By Silvio Marcacci
2 July 2013 — From CleanTechnica: Green building hasn’t always been a good investment for the retail and hospitality markets, but growing consumer demand and economic benefits have changed the equation – more than half of all new US projects will be “green” by 2015.
Tremendous green growth has occurred in these building sectors, roughly doubling from 2011 to 2013, according to McGraw Hill Construction’s Green Retail and Hospitality SmartMarket Report.
Green projects were defined as those built for high resource efficiency, LEED certification or other nationally recognized green building standards.
Even though inherent difficulties exist for these markets to go green, especially when compared to the booming residential green building sector, rising asset values and increased consumer demand for green goods are combining with decreased operating costs to make sustainable design and construction the new norm.
More Than Half Green Buildings By 2015
The growth of green building has been nothing short of spectacular over the past two years. The percentage of retail/restaurant owners reporting more than half their buildings as green jumped from 18 per cent in 2011 to 38 per cent in 2013, and should hit 52 per cent by 2015. In addition, the percentage of hotel owners reporting more than half their facilities as green rose from 28 per cent in 2011 to 48 per cent in 2013, expected to reach 62 per cent by 2015.
While these increases are remarkable, they look even better considering why retail shops, restaurants, and hotels have lagged behind other building markets in going green.

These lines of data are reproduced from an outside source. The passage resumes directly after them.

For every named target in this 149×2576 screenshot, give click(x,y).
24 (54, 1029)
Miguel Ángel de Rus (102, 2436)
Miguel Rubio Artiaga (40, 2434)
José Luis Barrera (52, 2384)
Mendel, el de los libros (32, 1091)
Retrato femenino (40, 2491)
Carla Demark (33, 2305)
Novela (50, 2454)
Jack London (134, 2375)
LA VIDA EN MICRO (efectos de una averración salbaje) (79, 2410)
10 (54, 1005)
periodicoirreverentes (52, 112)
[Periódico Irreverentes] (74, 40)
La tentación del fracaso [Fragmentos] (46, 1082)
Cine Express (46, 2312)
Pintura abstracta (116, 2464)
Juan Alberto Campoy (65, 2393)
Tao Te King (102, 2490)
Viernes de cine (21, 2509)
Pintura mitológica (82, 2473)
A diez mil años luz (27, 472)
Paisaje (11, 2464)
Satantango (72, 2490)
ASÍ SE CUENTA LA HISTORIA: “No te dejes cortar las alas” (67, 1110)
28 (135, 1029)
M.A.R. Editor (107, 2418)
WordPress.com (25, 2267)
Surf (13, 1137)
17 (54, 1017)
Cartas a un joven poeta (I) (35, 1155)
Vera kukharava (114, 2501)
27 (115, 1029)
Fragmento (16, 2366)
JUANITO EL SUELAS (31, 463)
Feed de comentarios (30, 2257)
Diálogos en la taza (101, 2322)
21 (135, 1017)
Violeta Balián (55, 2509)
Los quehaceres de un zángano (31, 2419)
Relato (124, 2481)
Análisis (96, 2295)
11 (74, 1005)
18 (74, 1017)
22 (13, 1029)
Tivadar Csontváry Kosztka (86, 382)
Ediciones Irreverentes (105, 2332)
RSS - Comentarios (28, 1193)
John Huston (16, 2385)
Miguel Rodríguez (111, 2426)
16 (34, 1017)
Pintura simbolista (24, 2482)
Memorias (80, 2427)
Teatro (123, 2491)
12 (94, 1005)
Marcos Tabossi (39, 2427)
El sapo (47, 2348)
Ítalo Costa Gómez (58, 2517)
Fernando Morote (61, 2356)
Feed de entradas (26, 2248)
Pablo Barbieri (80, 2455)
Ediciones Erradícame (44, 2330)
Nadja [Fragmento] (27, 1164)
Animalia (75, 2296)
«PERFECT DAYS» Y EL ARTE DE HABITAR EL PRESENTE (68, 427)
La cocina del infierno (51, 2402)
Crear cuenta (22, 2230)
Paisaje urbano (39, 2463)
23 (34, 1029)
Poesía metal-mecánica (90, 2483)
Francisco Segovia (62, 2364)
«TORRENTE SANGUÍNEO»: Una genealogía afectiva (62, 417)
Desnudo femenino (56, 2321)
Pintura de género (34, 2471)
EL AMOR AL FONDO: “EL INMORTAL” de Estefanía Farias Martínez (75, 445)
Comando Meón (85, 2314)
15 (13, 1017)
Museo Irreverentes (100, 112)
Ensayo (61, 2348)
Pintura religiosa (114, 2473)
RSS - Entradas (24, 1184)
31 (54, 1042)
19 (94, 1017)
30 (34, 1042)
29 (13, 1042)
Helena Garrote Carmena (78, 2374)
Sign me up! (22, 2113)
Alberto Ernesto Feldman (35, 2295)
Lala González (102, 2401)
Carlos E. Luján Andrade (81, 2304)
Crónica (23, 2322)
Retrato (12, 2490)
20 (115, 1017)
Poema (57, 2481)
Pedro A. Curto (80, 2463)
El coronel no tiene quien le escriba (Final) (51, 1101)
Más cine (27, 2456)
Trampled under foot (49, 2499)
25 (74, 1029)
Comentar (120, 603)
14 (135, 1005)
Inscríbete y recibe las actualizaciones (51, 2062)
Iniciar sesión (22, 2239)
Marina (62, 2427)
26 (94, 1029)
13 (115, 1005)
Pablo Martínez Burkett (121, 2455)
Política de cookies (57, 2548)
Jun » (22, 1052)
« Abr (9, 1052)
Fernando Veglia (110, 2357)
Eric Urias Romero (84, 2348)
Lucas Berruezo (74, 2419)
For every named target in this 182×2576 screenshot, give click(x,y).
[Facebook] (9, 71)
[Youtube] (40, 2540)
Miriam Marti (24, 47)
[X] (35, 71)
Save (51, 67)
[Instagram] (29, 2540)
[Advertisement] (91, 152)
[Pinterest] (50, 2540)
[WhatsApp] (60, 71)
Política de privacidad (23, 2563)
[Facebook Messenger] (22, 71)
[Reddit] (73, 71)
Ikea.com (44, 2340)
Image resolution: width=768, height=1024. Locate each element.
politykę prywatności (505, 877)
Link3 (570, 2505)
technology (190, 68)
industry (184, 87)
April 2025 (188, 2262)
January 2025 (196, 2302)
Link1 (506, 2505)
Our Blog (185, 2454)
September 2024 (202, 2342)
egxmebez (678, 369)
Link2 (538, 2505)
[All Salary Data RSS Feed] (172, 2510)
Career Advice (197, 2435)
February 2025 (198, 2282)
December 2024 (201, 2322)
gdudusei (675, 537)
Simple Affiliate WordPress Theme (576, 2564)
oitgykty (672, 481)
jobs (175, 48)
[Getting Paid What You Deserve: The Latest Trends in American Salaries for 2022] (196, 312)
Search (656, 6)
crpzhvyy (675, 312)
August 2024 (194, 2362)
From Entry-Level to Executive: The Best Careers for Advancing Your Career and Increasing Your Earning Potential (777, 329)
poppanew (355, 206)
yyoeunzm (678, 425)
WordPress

Unlike the predictable occupants and needs of schools and offices, the retail and hospitality markets must deal with higher HVAC requirements, transient occupants, long hours of operation and franchise ownership models.
Green Investments Equal Green ROI
Similar to the way rooftop solar boosts home values and resale, green building features are generating serious financial benefits. Asset values increase seven per cent for retail locations, 12 per cent for restaurants, and 11 per cent for hotels. Building return on investment jumps eight per cent for retail locations, 12 per cent for restaurants, and 14 per cent for hotels. Interestingly, annual operating costs dropped eight per cent for retail and four per cent for hotels, but increased for restaurants.
Energy efficiency was the largest driver of economic benefits for both markets. Fifty-eight per cent of retail/restaurant owners and 67 per cent of hotel owners reported lower energy use in their green buildings compared with non-green buildings, with both sectors enjoying a 15 per cent average decrease in energy consumption.
Customer And Employee Satisfaction Also Rise
Intangible returns, while not as easy to quantify but no less important, also keep piling up for business owners. Forty-six per cent of hotels that went green reported higher occupancy rates with 69 per cent seeing increased customer satisfaction.
In addition, 55 per cent of hotel owners and 50 per cent of retail owners saw an increase in sales velocity, while 69 per cent of hotel owners and 45 per cent of retail owners reported higher customer satisfaction. All of these results track with the 75 per cent increase in US green business sales from 2008-2011.
But perhaps more important for these customer service-focused industries, green buildings resulted in happier employees. 62 per cent of retail owners, 83 per cent of hotel owners, and 85 per cent of restaurant owners said green building activities had a positive impact on worker wellbeing and health. After all, who wants to call out of their shift when they get to work in a naturally lit, efficient and healthy space?
Significant Obstacles, Significant Opportunities
Even though the economic and reputational benefits of green building are clear for a majority of retail and hotel owners, significant obstacles remain for the industry. Nearly half of building owners in both sectors said perceived higher up-front capital costs prevented sustainability projects from moving forward, and more than a third reported greenwashing concerns about their projects could limit green activities.